Damned (stylized in all caps as DAMNED) is a Japanese metalcore visual kei band. It was formed in 2022 by Keigo, Kou, Sakura, You, and Masaya, following the end of the session band Veltro. In 2023, Keigo and You left the group and were replaced by Hitone and Suica. Damned gained some popularity outside of Japan, announcing a European tour just three years after their formation.

== Career ==
=== Veltro ===
Sakura and Kou, former members of the band Dobe, formed the temporary group Veltro in March 2022. To complete the lineup, they were joined by vocalist Keigo, guitarist You, and drummer Masaya. The group released the single "Revenir" in May and "Grimnir" in August. According to the band members themselves, since the group included musicians who were relatively new to the visual kei scene, this was considered a "training period".

=== Damned ===
On September 16, 2022, the group officially debuted as Damned. They released the single "Veltro" — named in honor of their former band — on November 2, following the release of its music video in October. On November 25, it was followed by "hydrangea." Maintaining this design style, they release "jamming." in January and "room." in February. In April 2023, Damned invited fans to choose which demos would be remixed and released as singles. From April 1 to 4, they released four demos on their YouTube channel and held a vote on Twitter from April 5 to 12. The tracks were "Dazzle", "The Journey in Your Dreams", "Shadows of a bygone era not yet seen" and "SLEEPLESS". Following that, they released the music video for their new single, "Fla:ill," on May 23.
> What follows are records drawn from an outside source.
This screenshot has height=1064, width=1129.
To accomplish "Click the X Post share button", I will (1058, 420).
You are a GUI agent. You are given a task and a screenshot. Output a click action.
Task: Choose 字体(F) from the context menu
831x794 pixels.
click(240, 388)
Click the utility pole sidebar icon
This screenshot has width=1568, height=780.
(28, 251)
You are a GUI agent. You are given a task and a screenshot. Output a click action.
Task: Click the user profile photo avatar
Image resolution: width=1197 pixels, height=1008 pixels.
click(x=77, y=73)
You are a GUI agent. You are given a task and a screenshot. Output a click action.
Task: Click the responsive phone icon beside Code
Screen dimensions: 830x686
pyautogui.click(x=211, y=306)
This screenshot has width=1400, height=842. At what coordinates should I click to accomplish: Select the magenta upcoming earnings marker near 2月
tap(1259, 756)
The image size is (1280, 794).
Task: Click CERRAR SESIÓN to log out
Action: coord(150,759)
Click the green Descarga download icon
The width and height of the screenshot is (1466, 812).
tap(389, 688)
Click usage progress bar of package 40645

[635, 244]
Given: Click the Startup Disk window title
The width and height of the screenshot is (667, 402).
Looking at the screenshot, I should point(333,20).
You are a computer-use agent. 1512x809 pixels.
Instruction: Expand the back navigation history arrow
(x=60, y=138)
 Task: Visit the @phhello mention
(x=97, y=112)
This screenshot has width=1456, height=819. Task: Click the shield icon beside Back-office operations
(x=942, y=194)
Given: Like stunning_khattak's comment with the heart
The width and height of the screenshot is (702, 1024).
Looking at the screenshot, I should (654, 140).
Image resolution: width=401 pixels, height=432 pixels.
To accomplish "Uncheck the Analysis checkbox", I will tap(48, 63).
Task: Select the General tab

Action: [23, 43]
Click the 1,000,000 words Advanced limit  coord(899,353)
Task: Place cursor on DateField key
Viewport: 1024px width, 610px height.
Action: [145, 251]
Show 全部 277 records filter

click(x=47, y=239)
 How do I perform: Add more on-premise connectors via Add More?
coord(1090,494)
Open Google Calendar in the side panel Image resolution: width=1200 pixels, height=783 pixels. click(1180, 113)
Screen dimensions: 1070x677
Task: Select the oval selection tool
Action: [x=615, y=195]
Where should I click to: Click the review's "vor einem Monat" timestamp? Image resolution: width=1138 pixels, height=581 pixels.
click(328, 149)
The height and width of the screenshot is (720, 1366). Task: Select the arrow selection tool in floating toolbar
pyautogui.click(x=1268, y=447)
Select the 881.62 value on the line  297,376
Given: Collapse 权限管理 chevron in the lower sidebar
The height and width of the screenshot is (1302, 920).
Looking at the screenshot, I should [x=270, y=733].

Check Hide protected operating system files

Before the song was released as single, member You announced his departure, playing a last show on June 28. Days earlier, the band had released "Refrain" on Bandcamp. Suica, also a former member of Dobe, filled the gap as support guitarist. In October, they released the digital single "Souen". In November, vocalist Keigo also left the band, but Damned expressed their desire to move forward, and the shows scheduled through December went ahead with a guest vocalist. In January 2024, Hitone became the new vocalist and Suica became the official guitarist, debuting the new lineup with the single "Anemone". In April, they released "Utsuro", followed by "-STAIN-" in September. On May 18, they performed at the Kansai Rock Summit festival in Osaka, and at the end of September, they held a concert to celebrate their two-year anniversary in Ikebukuro. On October 5, the band performed at the Mad Pit Fes, hosted by Jiluka. In November, they released "Doku ai" with lyrics translated into English, targeting an international audience. A national tour, named Pentagram, took place from December 3 to January 31, 2025, with performances in Tokyo, Nagoya, Osaka, Fukuoka, and Sapporo. During this period, they also opened an account on Instagram.

On January 31, 2025, they released the music video for "Suikyou to Majiwaru Kyouhakuteki Kachikan" (酔狂と交わる強迫的価値観), single released in February. The video caused some stir for showing Hitone eating a live moth, something similar to the music video for "-STAIN-," in which he eats a grasshopper. The "Gargantua" tour kicked off in July, covering the same cities as Pentagram, and wrapped up in Shibuya on September 22, the band's third anniversary. Damned played a sold-out show in South Korea with Madmans Esprit in April, marking their first international performance. In May, they announced a European tour titled Jukai which visited six countries, beginning in Germany on November 26 and ending in the United Kingdom on December 7, with stops in Slovakia, Spain, Poland, and Finland. In September, they had released the singles "Daedra" and a collaboration with Cazqui (ex Nocturnal Bloodlust), "Shoku".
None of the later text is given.